For Kaldor Public Art Project 28, highly acclaimed Slovakian artist Roman Ondák presents a trio of participatory works at Parramatta Town Hall. The historic venue hosts Swap (2011), the riveting interactive chain of barter and exchange that delighted 13 Rooms audiences, and Measuring the Universe (2007), previously presented to great acclaim at MoMA, New York, and Tate St Ives, United Kingdom. The third work, Terrace (2014) has been created especially for Kaldor Public Art Project 28.
Roman Ondák takes the familiar elements of everyday life and reframes them to surprise our expectations and perspectives. He investigates social codes, conventions, rituals and forms of exchange by discreetly dislocating objects, ideas and actions from their usual settings. His installations, performances and interventions are sometimes scarcely distinguishable from the context in which they are presented. Often humorous, they provoke a double take by viewers, making them question their preconceptions and modes of interaction.

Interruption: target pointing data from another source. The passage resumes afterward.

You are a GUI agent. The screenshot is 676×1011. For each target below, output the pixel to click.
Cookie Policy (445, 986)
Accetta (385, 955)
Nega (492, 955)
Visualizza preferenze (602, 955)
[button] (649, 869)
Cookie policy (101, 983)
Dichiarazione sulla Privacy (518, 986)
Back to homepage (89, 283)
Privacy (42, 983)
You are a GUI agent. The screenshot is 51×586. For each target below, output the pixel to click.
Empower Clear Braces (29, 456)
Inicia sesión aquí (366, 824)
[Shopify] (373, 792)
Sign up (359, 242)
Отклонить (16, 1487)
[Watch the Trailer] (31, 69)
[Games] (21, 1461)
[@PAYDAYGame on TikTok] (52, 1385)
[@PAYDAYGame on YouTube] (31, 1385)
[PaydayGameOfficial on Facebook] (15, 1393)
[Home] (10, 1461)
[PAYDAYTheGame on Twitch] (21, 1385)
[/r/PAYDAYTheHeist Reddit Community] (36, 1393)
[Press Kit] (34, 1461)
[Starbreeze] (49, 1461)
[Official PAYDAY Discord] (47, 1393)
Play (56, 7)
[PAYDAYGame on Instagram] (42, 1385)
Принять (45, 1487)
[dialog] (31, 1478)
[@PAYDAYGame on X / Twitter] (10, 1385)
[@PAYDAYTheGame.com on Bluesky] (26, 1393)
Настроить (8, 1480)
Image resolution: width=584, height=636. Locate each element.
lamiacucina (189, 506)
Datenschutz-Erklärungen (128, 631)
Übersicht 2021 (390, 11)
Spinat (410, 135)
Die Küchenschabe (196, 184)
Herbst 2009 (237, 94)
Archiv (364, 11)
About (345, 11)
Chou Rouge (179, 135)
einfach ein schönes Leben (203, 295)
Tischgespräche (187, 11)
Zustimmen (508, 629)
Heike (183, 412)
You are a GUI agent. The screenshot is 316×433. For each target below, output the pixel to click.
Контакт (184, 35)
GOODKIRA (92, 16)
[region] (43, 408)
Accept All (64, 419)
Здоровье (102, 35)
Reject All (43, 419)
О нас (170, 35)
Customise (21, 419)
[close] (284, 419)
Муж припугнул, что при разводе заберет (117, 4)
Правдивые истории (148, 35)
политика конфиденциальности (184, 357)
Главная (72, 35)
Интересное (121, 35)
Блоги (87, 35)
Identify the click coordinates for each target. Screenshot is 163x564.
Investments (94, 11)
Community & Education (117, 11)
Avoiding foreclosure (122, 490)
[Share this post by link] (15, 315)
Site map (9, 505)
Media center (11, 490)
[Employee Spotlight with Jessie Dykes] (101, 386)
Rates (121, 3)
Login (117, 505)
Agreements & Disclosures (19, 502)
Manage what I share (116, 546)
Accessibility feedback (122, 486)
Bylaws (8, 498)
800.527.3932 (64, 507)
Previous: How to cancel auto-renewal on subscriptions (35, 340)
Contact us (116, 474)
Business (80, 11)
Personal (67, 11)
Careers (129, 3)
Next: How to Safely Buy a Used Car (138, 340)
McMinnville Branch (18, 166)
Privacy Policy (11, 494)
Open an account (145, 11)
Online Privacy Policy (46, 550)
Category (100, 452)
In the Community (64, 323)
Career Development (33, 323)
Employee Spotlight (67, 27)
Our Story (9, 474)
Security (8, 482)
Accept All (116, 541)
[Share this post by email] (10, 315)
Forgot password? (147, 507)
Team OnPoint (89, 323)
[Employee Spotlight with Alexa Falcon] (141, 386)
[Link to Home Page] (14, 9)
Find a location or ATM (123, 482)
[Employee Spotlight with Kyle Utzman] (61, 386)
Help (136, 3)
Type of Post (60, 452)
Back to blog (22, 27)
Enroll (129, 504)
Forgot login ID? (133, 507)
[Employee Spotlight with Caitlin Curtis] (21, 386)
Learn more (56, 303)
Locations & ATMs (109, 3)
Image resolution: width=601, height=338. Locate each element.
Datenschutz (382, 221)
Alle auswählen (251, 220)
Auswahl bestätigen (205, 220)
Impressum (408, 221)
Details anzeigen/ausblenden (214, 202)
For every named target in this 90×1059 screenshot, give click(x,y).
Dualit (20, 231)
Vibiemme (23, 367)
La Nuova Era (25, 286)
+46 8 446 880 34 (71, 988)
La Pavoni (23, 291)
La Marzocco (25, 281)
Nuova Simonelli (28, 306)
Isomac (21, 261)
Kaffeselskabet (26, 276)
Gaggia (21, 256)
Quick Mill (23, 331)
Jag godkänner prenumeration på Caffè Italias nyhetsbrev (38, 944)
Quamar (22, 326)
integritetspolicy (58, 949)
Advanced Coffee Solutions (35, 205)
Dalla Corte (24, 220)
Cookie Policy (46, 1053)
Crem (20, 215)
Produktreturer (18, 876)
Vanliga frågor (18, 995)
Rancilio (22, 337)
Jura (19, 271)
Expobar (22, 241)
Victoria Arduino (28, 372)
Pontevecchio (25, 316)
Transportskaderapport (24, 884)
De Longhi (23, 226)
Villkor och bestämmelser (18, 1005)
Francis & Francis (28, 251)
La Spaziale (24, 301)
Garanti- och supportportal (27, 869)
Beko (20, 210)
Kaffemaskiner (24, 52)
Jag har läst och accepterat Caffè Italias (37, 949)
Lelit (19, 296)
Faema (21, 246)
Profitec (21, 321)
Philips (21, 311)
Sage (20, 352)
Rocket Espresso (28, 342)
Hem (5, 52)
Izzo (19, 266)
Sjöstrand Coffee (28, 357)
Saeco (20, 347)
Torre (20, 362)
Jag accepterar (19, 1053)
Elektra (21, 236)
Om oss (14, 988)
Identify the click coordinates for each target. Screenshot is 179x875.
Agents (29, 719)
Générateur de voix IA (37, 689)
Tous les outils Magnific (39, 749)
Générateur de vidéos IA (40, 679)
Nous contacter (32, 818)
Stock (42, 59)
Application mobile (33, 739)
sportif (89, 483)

Ondák’s celebrated work Measuring the Universe (2007) begins with an empty gallery space. Equipped with a black felt tip marker, gallery attendants mark the height, name and date of each visitor who enters the space. As the blank walls transform into a universe of marks, a dense, dark mass congregates at the average height of participants, transforming a common family tradition into a portrait of Parramatta.
An undeniable favourite from Project 27: 13 Rooms, Swap (2011) merges art with everyday life. Ondák selects a performer to sit behind a table akin to a vendor in a marketplace. Setting in motion an endless chain of barter and exchange, the performer invites each visitor to swap an object for the one on his table. Finally, at the close of the exhibition, the last performer takes with him/her the final object of the day.
Adding a personal element to the project, and evoking the presence of the Slovakian artist in Parramatta is Terrace (2014), a work created especially for Project 28. An exact replica of the artist’s own terrace in his post-war Central European apartment, this work provides a shift in perspective for viewers as they navigate the exhibition.